Caracas. Vendredi 20 mai 2022. CCN/Bolivarinfos/Françoise Lopez. Le Gouvernement bolivarien gagne un avantage tactique, oblige Washington à reconsidérer sa politique d’agressions et à reconnaître que le dialogue organisé par le président Maduro est le seul cadre de négociations possible.
Mardi 17 mai, Associted Press (AP) a révélé que le Gouvernement de Joe Biden a autorisé un allégement partiel des « sanctions » illégales qu’il impose au Venezuela et à son secteur pétrolier.
Ensuite, cette information a été confirmée par Juan Gonzalez, directeur du conseil de sécurité nationale des États-Unis pour l’hémisphère occidental et aussi par la vice-présidentes exécutive de la République, Delcy Rodriguez, qui a affirmé dans la soirée :
« Ces mesures annoncées par les États-Unis se traduisent par l’autorisation accordée à la compagnie pétrolière Chevron de négocier directement avec Caracas le rétablissement de ses opérations d’exploitation pétrolière au Venezuela grâce a une licence en échange d’un rétablissement du processus de négociations au Mexique, paralysé après l’enlèvement du diplomate Vénézuélien Alex Saab, membre de la table de dialogue, à la mi octobre 2021.
Le complot de Chevron
Plusieurs mouvements ont forcé Washington à faire ce pas qui implique de reconsidérer sa politique d’agressions contre le Venezuela et de reconnaître une situation de désavantage marquée par la hausse mondiale des prix du pétrole à cause de l’escalade de la coercition économique contre la Russie.
D’abord, les intérêts de la compagnie Chevron elle-même.
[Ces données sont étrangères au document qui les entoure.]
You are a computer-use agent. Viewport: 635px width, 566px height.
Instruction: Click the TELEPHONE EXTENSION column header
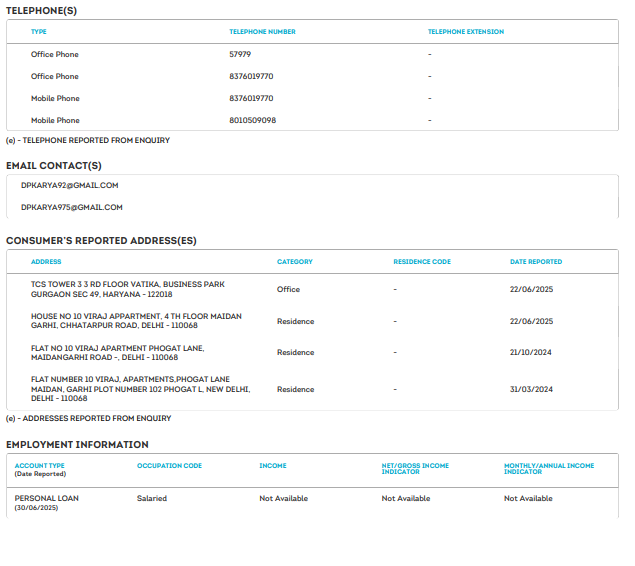[465, 32]
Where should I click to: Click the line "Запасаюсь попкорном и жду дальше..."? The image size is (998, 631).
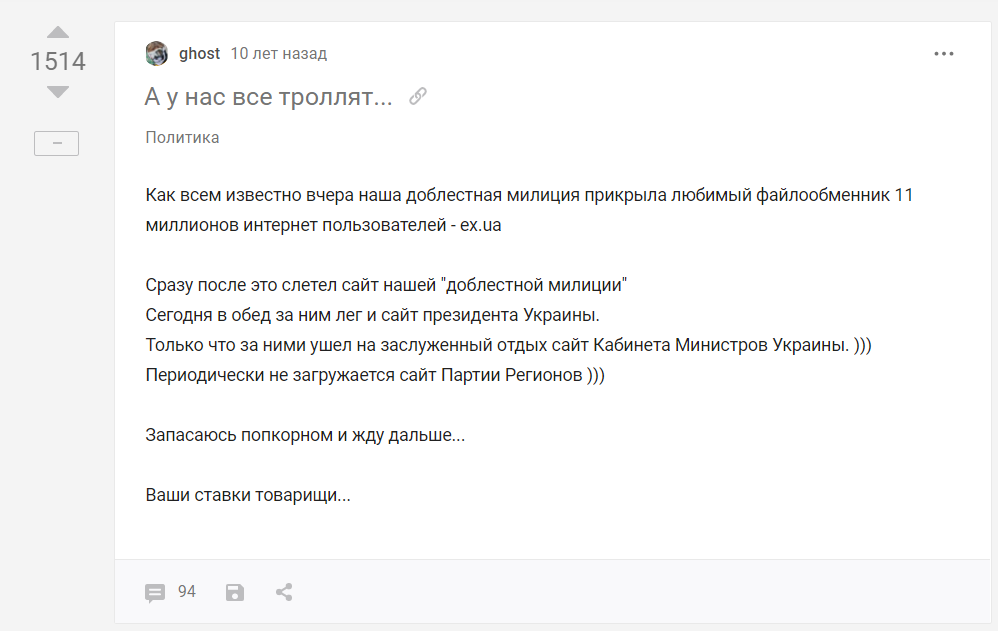click(x=305, y=435)
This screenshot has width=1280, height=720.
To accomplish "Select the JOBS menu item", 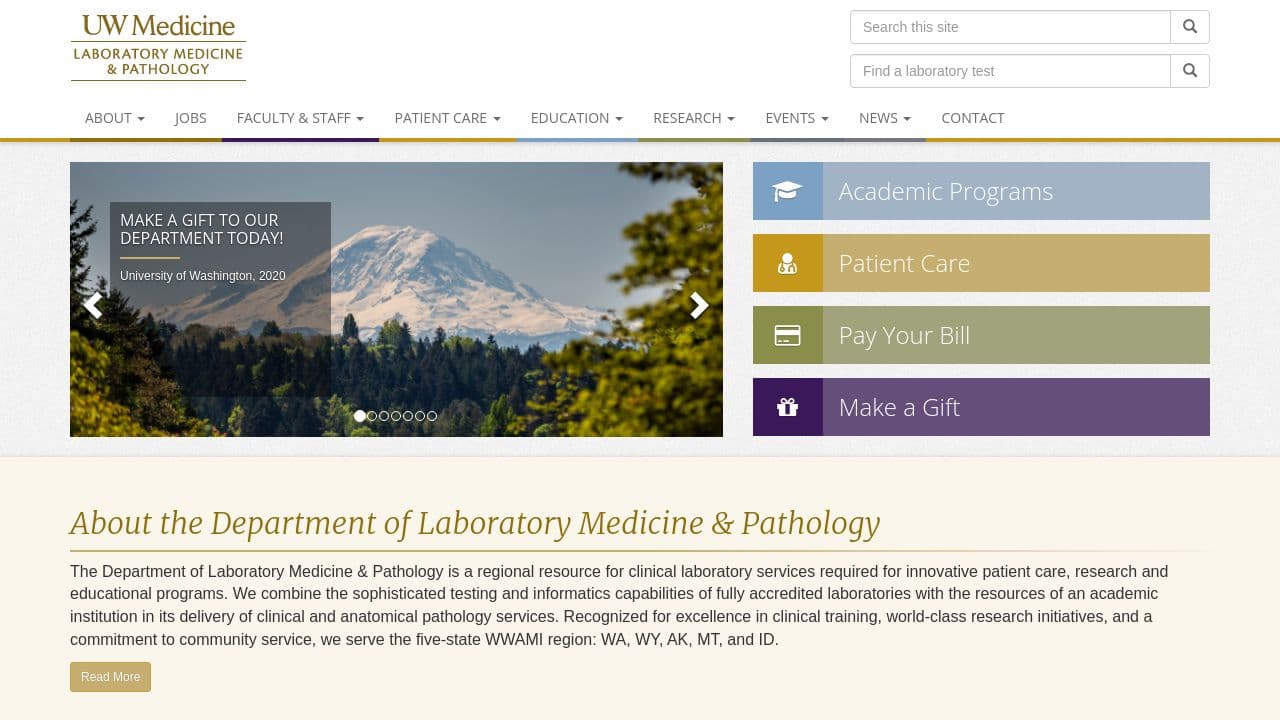I will (x=191, y=118).
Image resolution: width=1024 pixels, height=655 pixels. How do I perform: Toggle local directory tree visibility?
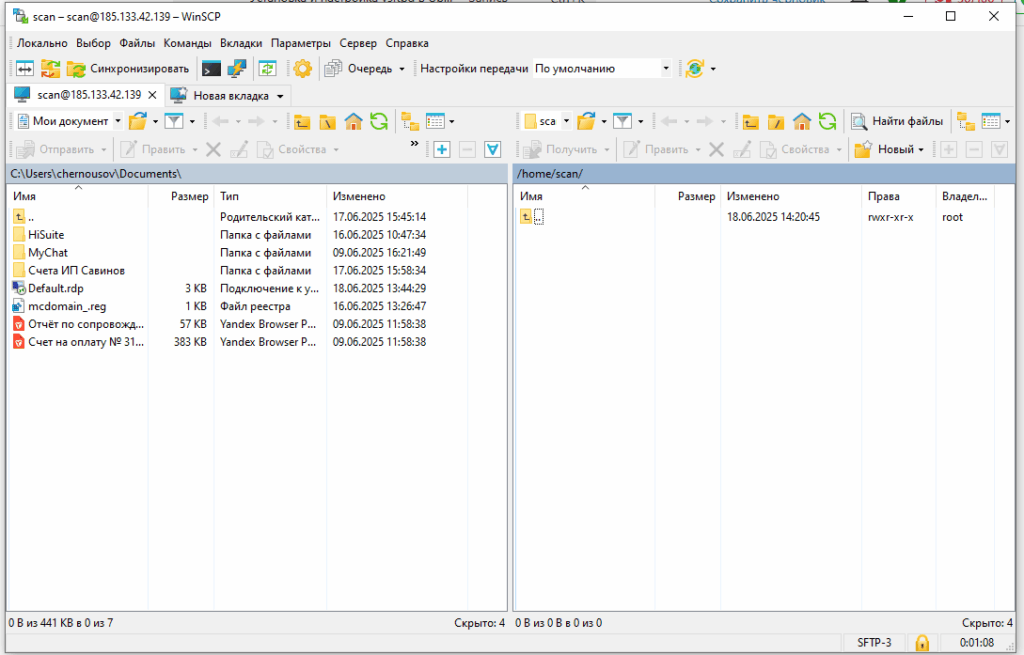click(410, 121)
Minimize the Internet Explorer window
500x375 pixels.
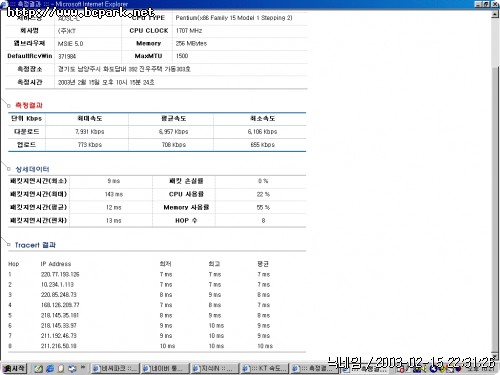tap(479, 4)
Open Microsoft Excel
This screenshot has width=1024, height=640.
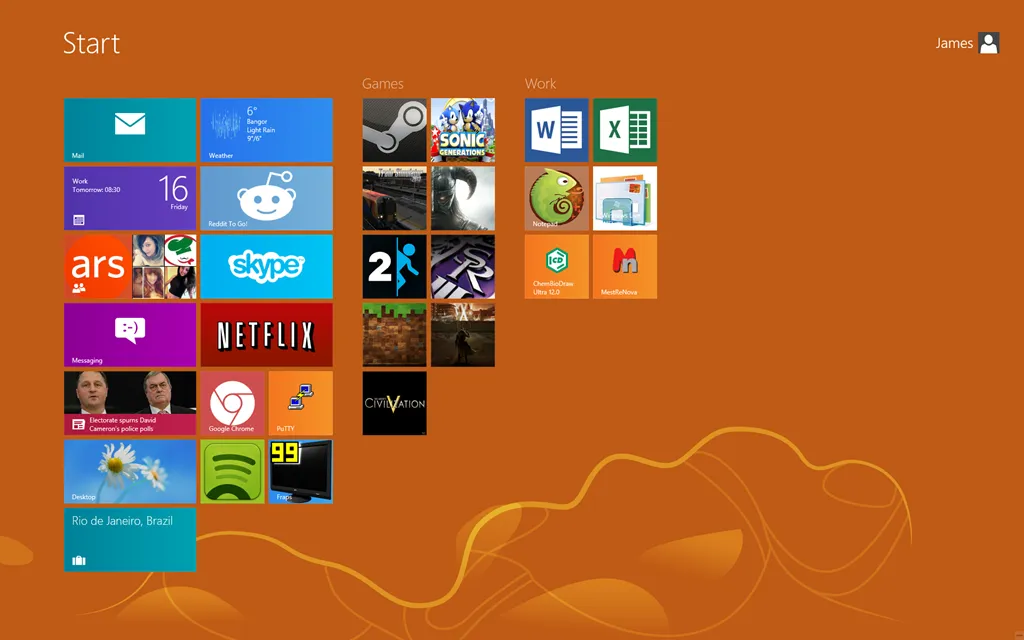pyautogui.click(x=625, y=131)
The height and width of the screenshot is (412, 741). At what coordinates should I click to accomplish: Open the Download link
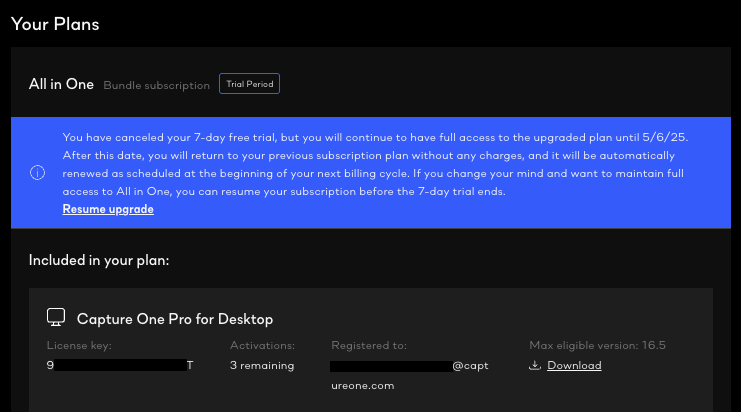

L’entreprise pétrolière, profitant de l’espace de négociation ouvert par le voyage d’une délégation étasunienne à Caracas en mars, a augmenté ses pressions internes envers la Maison-Blanche pour une levée partielle des mesures punitives contre PDVSA qui lui permette d’opérer dans le pays.
The Wall Street Journal a confirmé ces pressions à ce moment-là. L’entreprise a offert de doubler la production pétrolière vénézuélienne en peu de temps, ce qui permettrait aux États-Unis de remplacer au moins 700 000 barils par jour de brut d’origine russe qui n’entrent plus dans le torrent énergétique nord-américain après l’interdiction imposée par la Maison-Blanche.
Les pressions de Chevron semblent avoir eu un résultat mais une levée des mesures coercitives de façon unilatérale qui lui permette de reprendre ses opérations au Venezuela entraînerait un coût politique insupportable pour Biden, surtout pendant une année d’élection de mi-mandat en novembre prochain.
Pour éviter cela, Washington a transformé sa manœuvre en un « acte de bonne foi » dans le but apparent de renouer le dialogue au Mexique, un alibi grâce auquel il cherche, par un récit de soutien aux négociations, à diluer son impérieuse nécessité d’accéder au pétrole vénézuélien. Ce qui confirme ce calcul intéressé, c’est que le premier pas fait en mars avec le voyage à Caracas s’est déroulé en parallèle avec l’interdiction d’importer du brut et du gaz russe.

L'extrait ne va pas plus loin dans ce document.